Information provided:
* * *
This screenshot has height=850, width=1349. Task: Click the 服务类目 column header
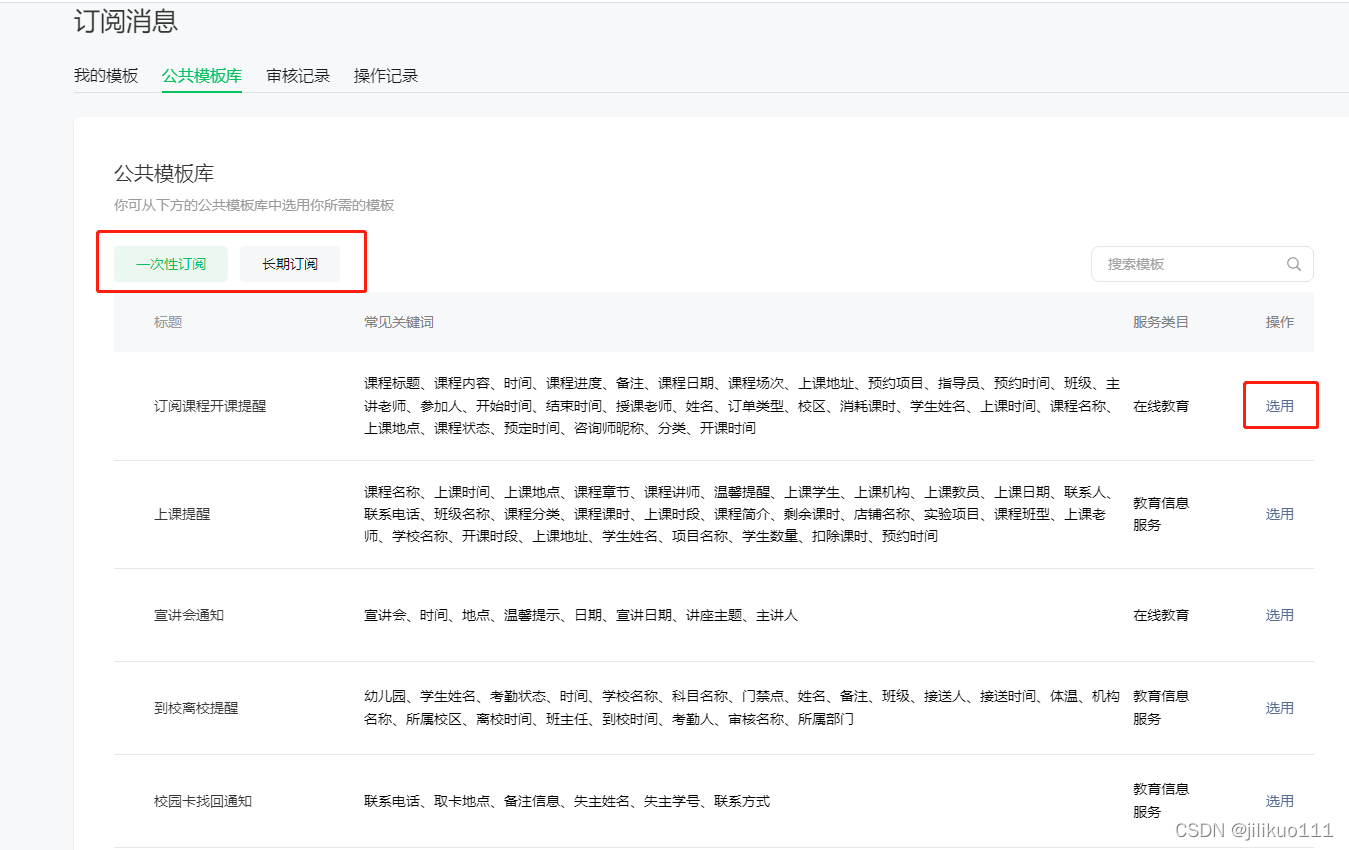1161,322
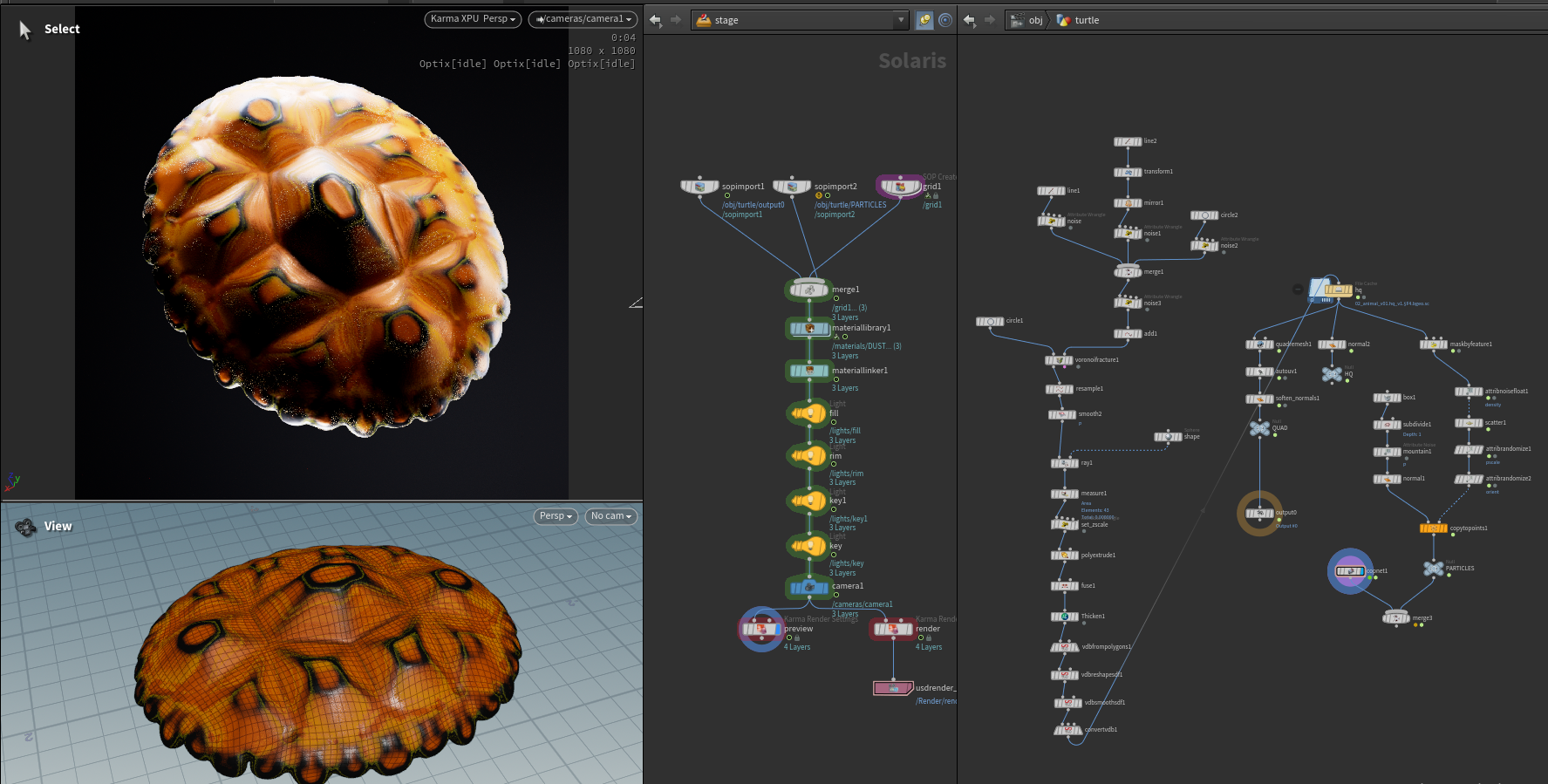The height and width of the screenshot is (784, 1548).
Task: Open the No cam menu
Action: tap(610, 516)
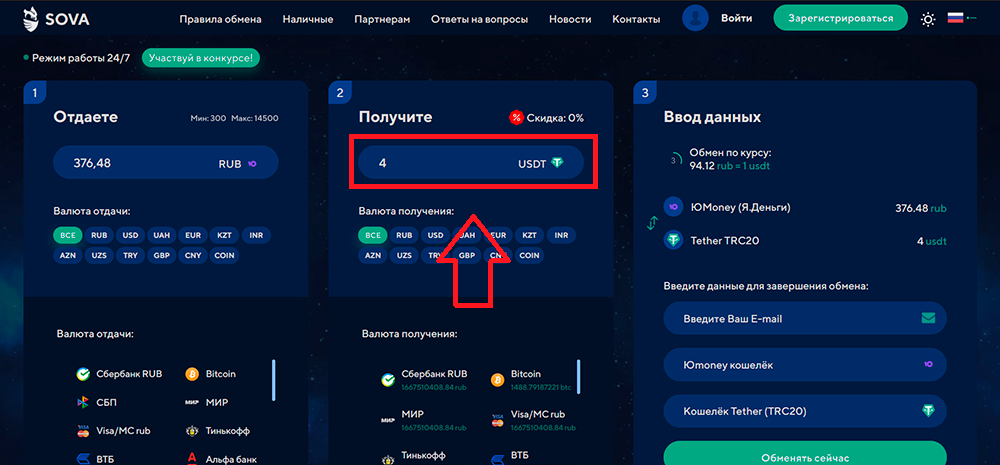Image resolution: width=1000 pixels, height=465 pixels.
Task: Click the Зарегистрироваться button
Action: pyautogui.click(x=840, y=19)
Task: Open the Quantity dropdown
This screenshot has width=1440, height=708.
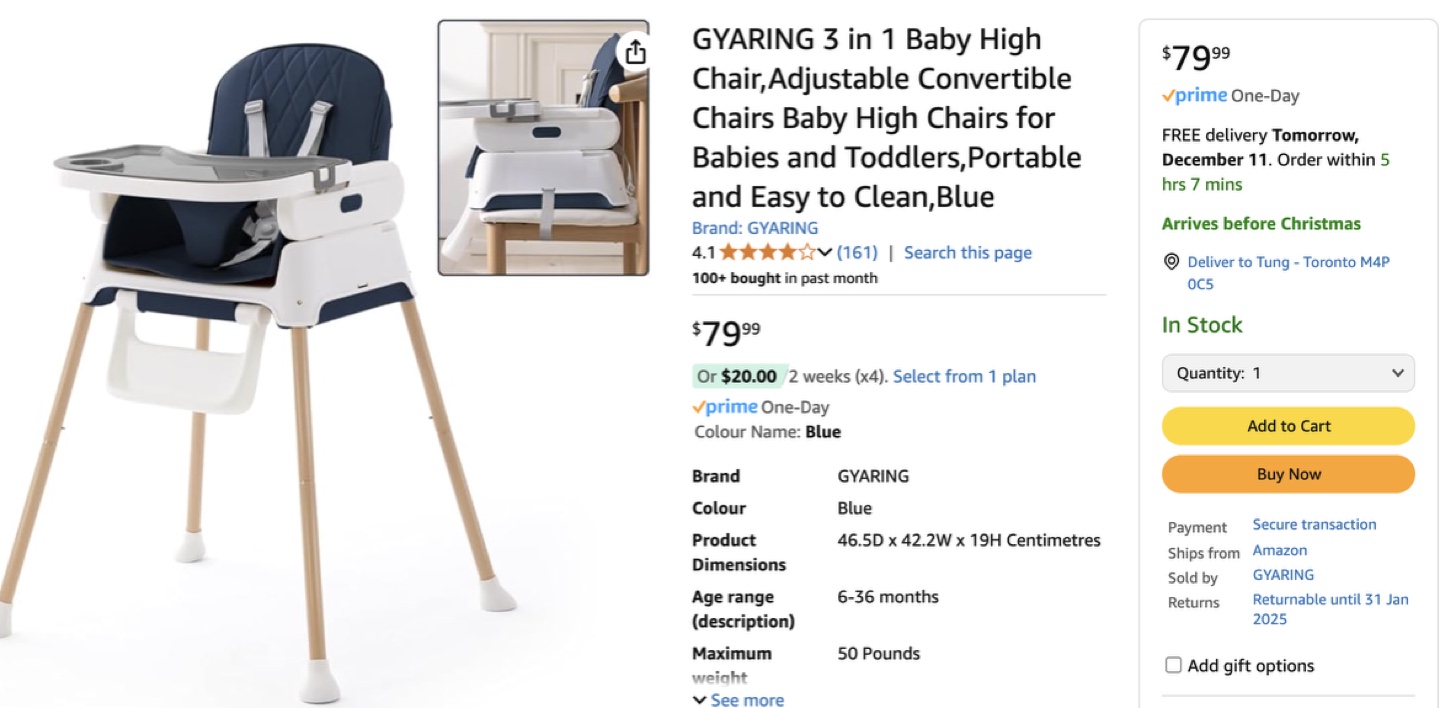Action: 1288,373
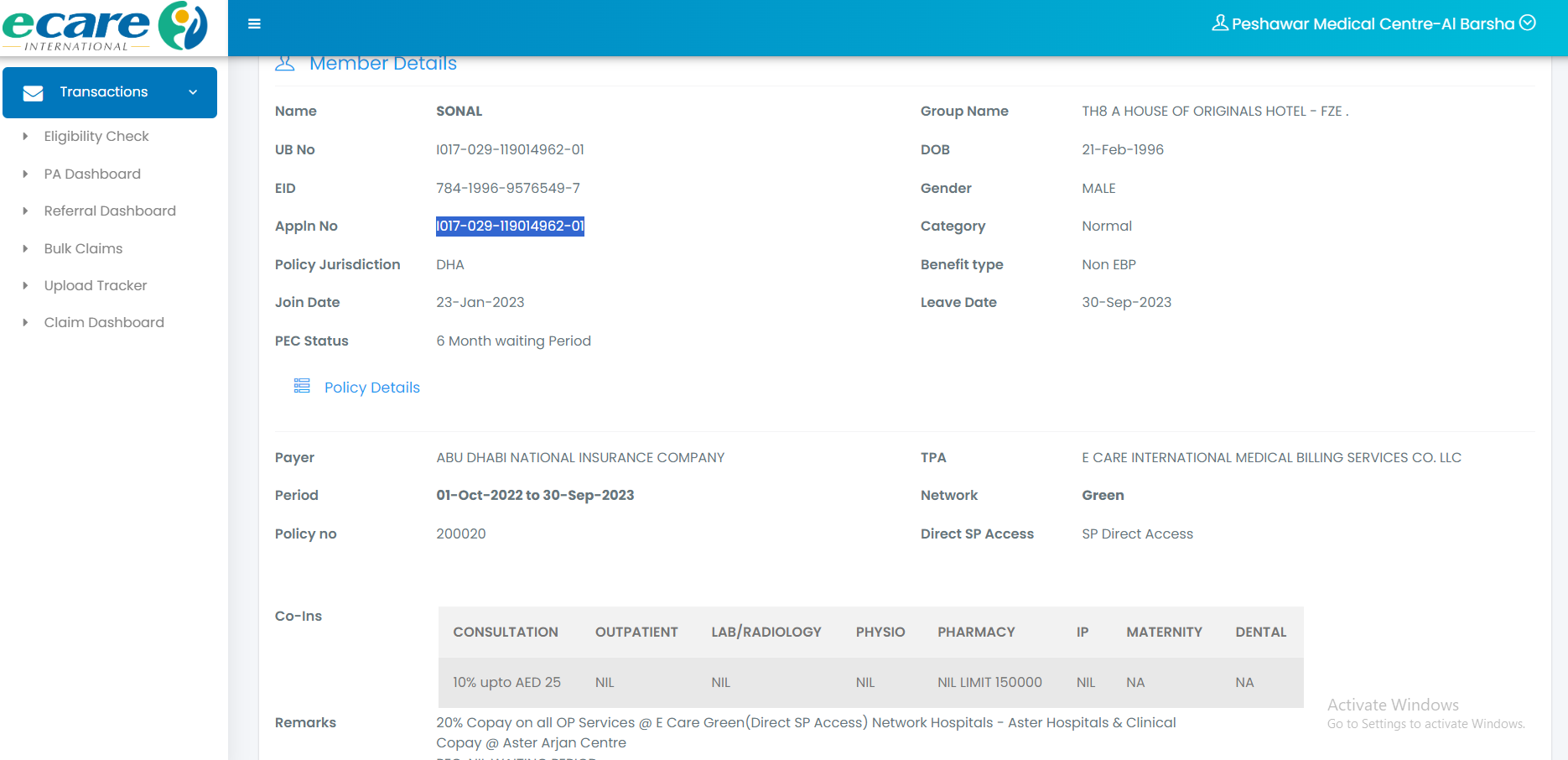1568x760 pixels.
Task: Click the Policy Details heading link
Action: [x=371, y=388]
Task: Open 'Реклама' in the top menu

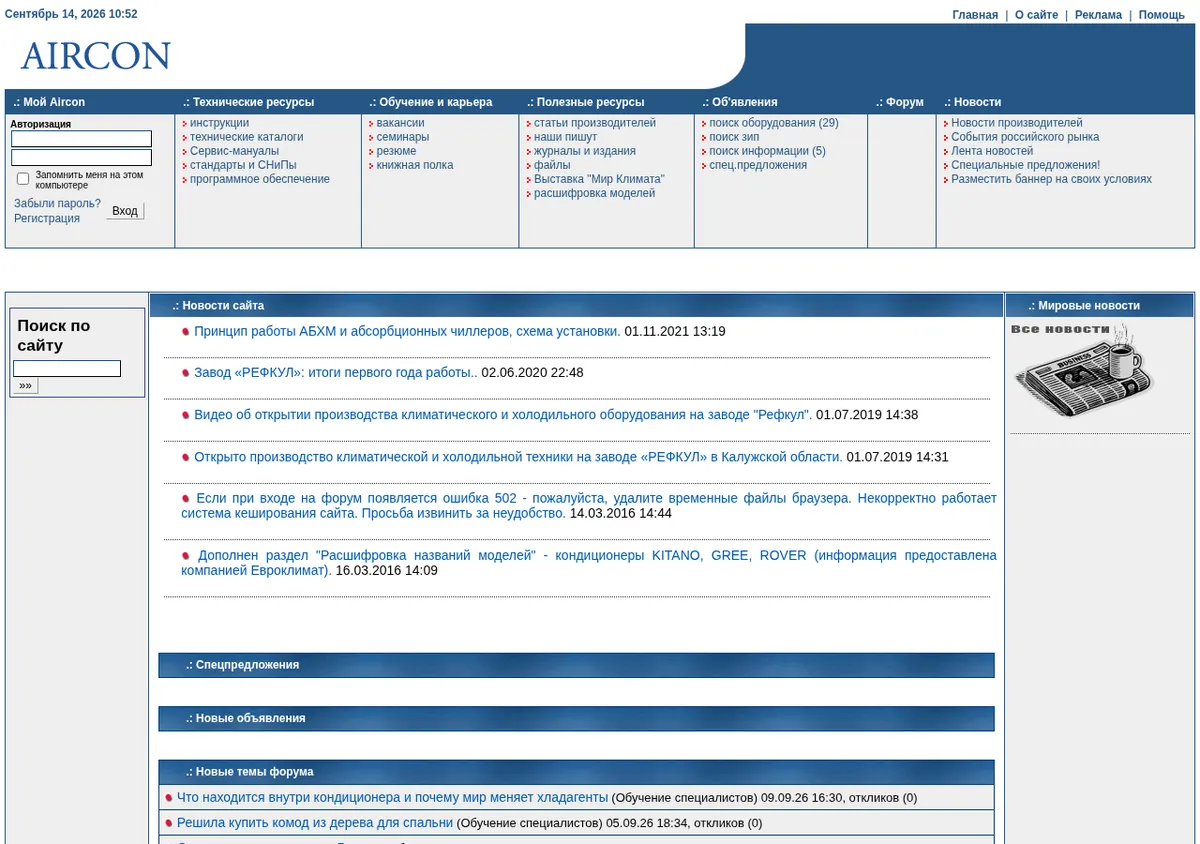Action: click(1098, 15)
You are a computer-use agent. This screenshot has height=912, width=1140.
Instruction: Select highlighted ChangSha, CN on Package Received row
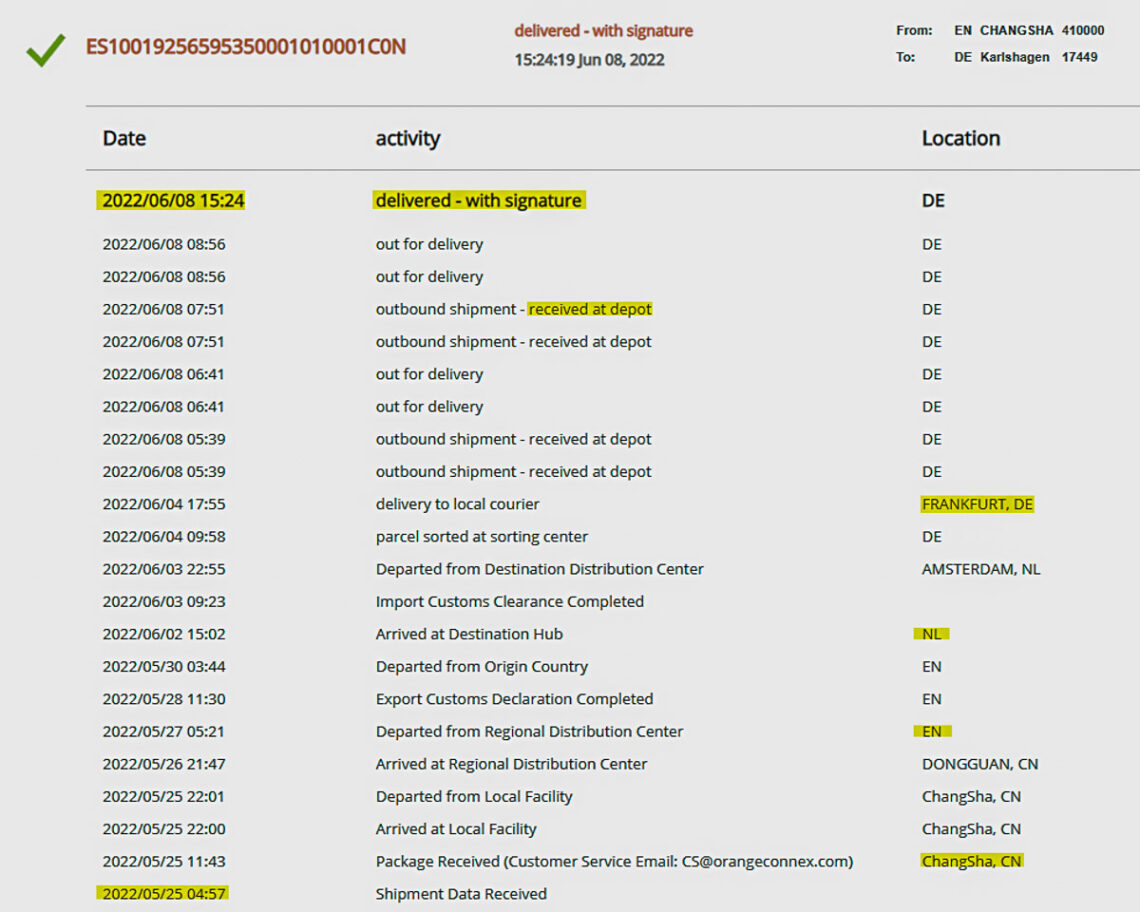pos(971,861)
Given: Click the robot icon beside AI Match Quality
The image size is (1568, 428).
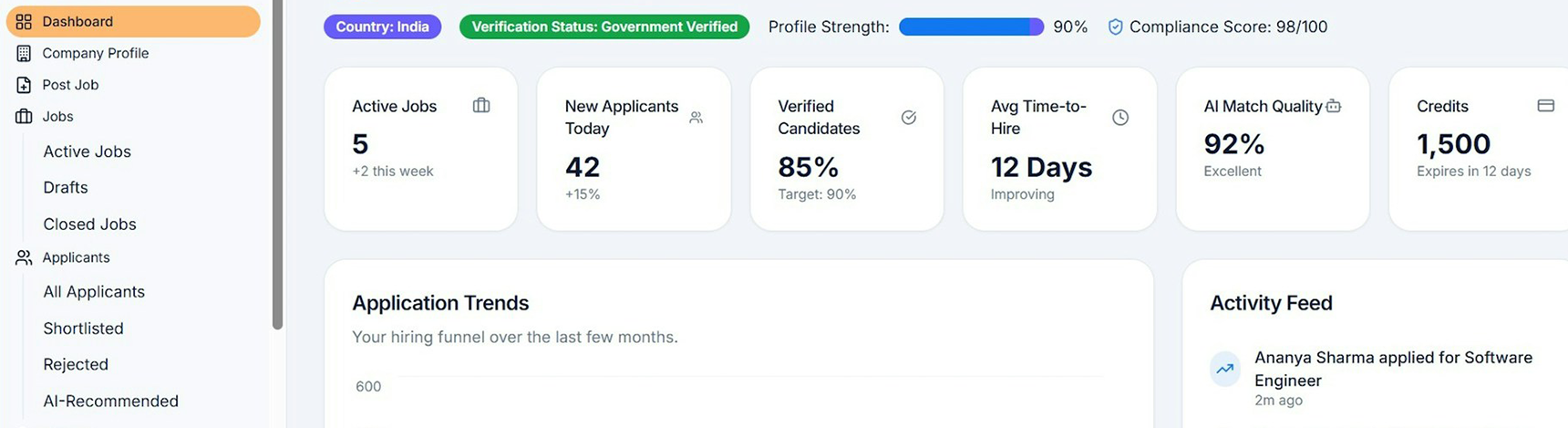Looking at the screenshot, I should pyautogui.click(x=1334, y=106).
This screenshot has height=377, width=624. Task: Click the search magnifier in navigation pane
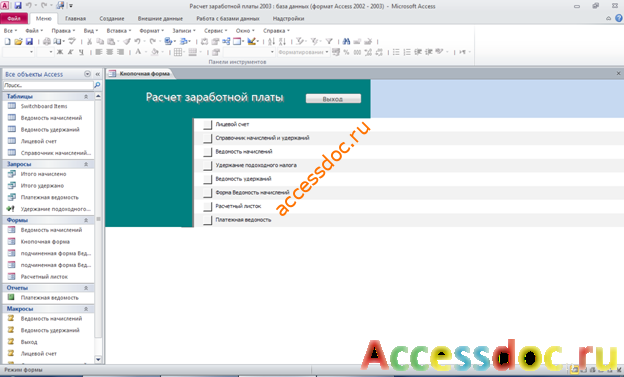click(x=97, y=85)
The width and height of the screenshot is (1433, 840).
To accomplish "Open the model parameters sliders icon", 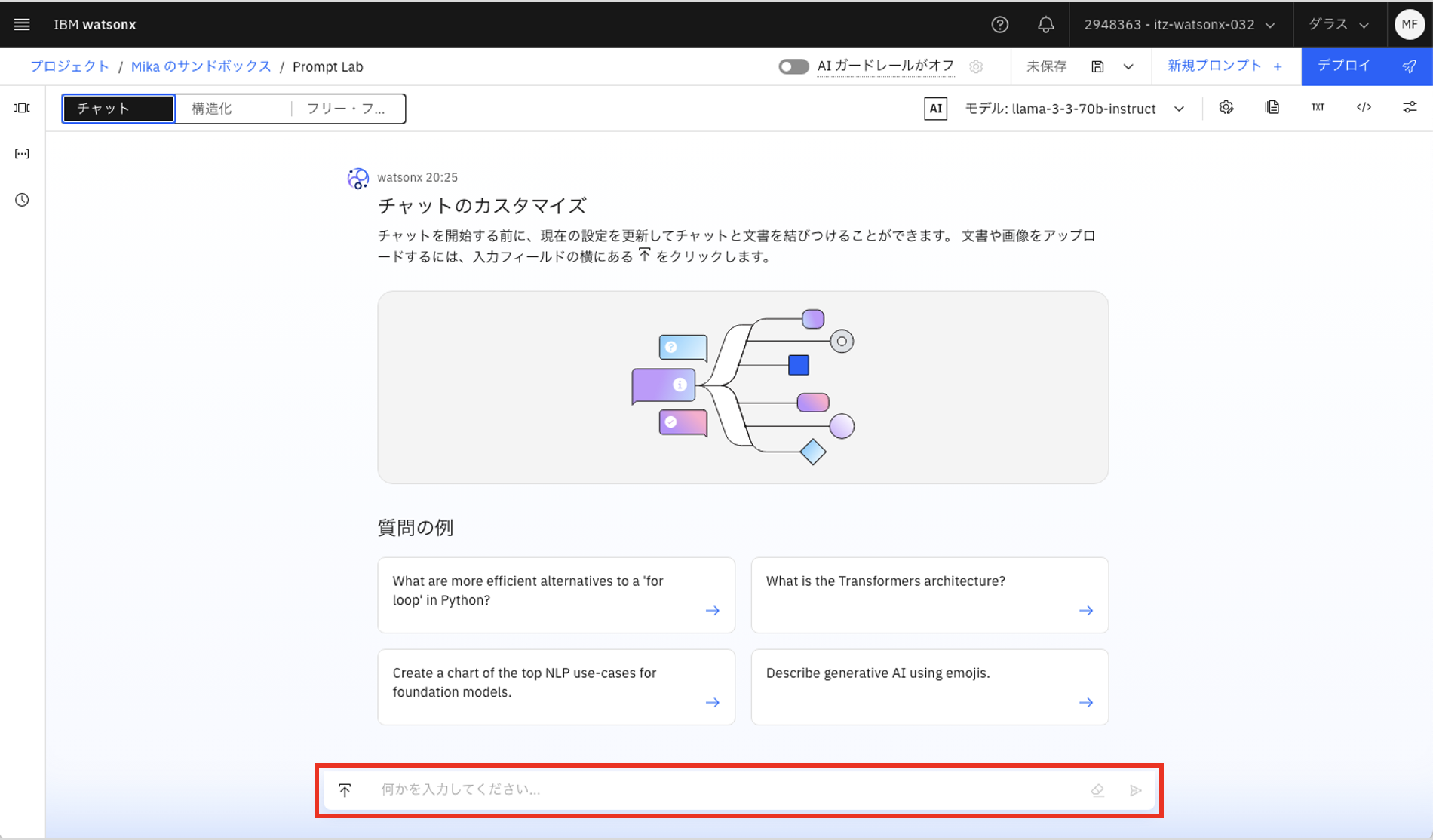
* * *
Exercise aim:
Your answer must be an exact copy of the records above, with every picture left out.

Task solution:
This screenshot has height=850, width=1349. Task: Click the 服务类目 column header
1161,322
The height and width of the screenshot is (784, 1548).
Task: Open the No cam menu
Action: tap(610, 516)
Image resolution: width=1000 pixels, height=465 pixels.
Task: Click the Зарегистрироваться button
Action: pyautogui.click(x=840, y=19)
Task: Open the Quantity dropdown
This screenshot has width=1440, height=708.
Action: 1288,373
1568x760 pixels.
Task: Click the Policy Details heading link
Action: [x=371, y=388]
Task: Open 'Реклама' in the top menu

Action: click(1098, 15)
You are a computer-use agent. This screenshot has height=912, width=1140.
Instruction: Select highlighted ChangSha, CN on Package Received row
pos(971,861)
Given: Click the robot icon beside AI Match Quality
The image size is (1568, 428).
Looking at the screenshot, I should pyautogui.click(x=1334, y=106).
This screenshot has height=377, width=624. Task: Click the search magnifier in navigation pane
click(x=97, y=85)
The width and height of the screenshot is (1433, 840).
To accomplish "Open the model parameters sliders icon", 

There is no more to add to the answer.